In 2005, Millennials graduated into an economy where salaries were broadly aligned with essential costs like housing, transport, and education. 20 years later, Gen Z faces a far harsher reality: youth unemployment at 46% according to the latest Quarterly Labour Force Survey, soaring rents up, student debt tripled, and salaries that have only risen, but lost around 21% in real terms when adjusted for inflation.

This widening gap has eroded purchasing power, delayed financial independence, and left many Gen Z graduates reliant on family support well into adulthood.

Stagnant graduate earnings

While there isn’t reliable data for the average graduate salary in South Africa specifically in 2005, most available sources provide estimates for later years such as 2008.

Graduate salaries during that period varied significantly by employer and industry. More than half of all graduate vacancies offered starting annual salaries between R75,000 and R100,000, equivalent to roughly R6,250–R8,333 per month, while the top 20% of roles paid above R175,000 per year, or about R14,583 per month, according to Mail & Guardian, 2008.

In comparison, the average internship salary in South Africa in 2025 ranges between R6,000 and R9,000 per month, depending on the city and field. For instance, in September 2025, Indeed reported an average intern salary of approximately R5,847 per month, while Glassdoor indicated an average total pay of R9,000 per month in October 2025.

When compared to 2008 graduate salaries, this represents a nominal increase of just 8% to 44% over nearly two decades, a rate that falls far behind inflation and overall economic growth during the same period. This contrast highlights how, despite two decades of economic expansion, entry-level earnings have remained largely stagnant in real terms, reinforcing the persistent affordability and financial independence challenges faced by young professionals entering today’s workforce.

Soaring rental costs

Rental markets add another layer to the affordability challenge. In 2005, renting was far more manageable for young professionals; the average monthly rent of around R1,500, according to archived data from the South African Property Owners Association (Sapoa) and early PayProp rental trend estimates, accounted for roughly 20% of a graduate’s income.

This left room for savings, travel, and other discretionary spending, and many graduates were able to live independently in centrally located apartments or shared houses near work or university hubs.

By contrast, in 2024, the average rent across South Africa had climbed to R8,598 per month, according to PayProp’s Rental Index Annual Market Report 2024 Edition.

For early-career graduates earning between R6,000 and R9,000 per month as reported by Indeed and Glassdoor, 2025, rent now consumes between 48% and 64% of their income. Even more affordable options, around R4,000 per month, according to Private Property (2025), still account for nearly half of a lower-earning graduate’s take-home pay.

When combined with deposits, utilities, and transport costs, this leaves little to no financial margin, making independent living increasingly out of reach and forcing many Gen Z professionals to rely on shared accommodation or family support, a stark reversal of the financial autonomy many Millennials enjoyed two decades ago.

Even with these options, rental costs represent a substantial portion of income, forcing many young professionals to rely on family support or shared accommodation. Combined with large deposit requirements, and rising living costs, this means that affordable renting remains a major hurdle, making financial independence a significant challenge for the majority of Gen Z entering the workforce today.

Rising everyday expenses

Basic living costs have surged in proportion to earnings as well. Monthly groceries rose from around R1,500 in 2005 to a household food basket of R5,443 in 2025, a 263% increase that now consumes a far larger share of take-home pay.

# # # # # # #

DIRECTIVE
Using the piece on Gen Z affordability, explain in one to three sentences why renting was more manageable for young professionals in 2005. The material after this text isn't needed for the task.

RAW DATA

# # # # # # #

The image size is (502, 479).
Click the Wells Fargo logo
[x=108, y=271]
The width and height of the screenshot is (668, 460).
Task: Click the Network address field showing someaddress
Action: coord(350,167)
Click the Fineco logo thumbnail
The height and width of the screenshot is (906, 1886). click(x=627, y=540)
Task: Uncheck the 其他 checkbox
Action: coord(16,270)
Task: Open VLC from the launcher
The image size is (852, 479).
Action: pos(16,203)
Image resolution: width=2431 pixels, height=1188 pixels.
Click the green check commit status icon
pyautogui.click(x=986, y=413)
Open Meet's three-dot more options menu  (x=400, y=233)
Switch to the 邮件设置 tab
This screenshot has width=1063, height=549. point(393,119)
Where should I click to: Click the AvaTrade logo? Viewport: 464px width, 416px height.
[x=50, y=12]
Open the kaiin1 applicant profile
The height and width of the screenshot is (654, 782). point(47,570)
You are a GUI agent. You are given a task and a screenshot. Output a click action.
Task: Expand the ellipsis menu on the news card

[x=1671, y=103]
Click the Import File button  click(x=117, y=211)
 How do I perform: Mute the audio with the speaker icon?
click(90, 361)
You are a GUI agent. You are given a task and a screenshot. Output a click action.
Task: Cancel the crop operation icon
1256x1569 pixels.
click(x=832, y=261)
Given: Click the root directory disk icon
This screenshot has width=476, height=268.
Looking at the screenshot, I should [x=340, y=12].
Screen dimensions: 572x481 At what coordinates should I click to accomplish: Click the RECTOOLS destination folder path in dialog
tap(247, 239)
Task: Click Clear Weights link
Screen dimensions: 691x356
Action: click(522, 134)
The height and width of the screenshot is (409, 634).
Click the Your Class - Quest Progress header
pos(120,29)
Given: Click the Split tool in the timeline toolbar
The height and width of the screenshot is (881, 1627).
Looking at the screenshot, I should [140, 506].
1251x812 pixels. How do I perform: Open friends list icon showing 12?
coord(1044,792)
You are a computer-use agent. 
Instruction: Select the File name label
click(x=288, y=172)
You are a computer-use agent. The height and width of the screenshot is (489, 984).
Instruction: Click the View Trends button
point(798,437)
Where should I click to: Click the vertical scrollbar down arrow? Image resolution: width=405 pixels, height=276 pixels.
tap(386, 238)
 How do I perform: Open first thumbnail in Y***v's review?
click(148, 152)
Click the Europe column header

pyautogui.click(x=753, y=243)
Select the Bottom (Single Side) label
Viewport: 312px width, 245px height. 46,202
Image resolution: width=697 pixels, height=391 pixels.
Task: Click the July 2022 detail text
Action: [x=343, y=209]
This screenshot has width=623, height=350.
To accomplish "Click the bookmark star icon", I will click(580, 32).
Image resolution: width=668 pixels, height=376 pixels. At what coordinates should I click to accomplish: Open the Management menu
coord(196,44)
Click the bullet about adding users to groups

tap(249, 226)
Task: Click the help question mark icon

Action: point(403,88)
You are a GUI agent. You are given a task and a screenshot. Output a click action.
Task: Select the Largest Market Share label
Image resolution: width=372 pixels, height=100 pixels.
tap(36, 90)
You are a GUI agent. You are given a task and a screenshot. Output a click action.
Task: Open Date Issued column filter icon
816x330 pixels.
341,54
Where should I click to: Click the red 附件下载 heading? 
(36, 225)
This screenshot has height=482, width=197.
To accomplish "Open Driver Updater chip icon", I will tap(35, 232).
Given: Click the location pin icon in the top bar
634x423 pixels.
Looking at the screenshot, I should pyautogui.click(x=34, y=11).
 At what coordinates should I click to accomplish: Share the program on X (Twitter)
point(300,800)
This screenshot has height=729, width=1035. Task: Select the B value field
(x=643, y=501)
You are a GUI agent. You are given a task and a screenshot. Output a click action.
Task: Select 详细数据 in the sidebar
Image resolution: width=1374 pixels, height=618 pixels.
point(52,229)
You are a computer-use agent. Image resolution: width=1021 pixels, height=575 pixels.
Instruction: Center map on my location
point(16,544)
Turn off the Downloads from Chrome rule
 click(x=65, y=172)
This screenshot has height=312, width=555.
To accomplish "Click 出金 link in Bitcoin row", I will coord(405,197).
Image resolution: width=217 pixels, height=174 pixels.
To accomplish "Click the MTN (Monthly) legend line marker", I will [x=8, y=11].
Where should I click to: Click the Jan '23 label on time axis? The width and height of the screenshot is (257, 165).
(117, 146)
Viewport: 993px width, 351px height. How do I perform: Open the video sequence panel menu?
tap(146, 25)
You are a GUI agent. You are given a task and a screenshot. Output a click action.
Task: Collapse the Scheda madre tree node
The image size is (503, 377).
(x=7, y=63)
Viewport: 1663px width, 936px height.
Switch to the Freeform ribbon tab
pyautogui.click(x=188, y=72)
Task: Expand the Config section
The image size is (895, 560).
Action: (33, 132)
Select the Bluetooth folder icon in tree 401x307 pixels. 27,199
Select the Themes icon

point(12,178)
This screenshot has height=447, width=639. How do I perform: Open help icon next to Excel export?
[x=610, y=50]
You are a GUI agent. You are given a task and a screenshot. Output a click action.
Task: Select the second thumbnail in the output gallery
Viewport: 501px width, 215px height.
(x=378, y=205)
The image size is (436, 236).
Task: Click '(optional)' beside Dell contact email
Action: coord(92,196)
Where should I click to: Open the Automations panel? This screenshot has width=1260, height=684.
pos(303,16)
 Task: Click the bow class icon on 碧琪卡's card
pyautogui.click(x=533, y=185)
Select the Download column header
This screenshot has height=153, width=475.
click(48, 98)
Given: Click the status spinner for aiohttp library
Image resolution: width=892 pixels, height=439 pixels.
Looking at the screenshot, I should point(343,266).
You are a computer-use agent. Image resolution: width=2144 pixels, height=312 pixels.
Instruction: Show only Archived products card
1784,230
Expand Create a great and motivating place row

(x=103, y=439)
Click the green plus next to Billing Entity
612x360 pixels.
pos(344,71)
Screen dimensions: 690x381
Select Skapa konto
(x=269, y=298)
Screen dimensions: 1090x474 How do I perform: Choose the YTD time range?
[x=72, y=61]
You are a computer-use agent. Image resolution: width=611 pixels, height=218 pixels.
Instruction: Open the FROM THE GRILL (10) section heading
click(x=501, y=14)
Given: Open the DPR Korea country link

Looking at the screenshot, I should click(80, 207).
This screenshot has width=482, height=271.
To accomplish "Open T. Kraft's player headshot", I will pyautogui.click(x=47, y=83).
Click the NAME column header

# # # # # # #

THE COMPLETED TASK
In 2005 the average monthly rent was around R1,500, which took up only about 20% of a graduate's income. That left room for savings, travel, and other spending, so many graduates could live on their own in central apartments or shared houses near work or university hubs.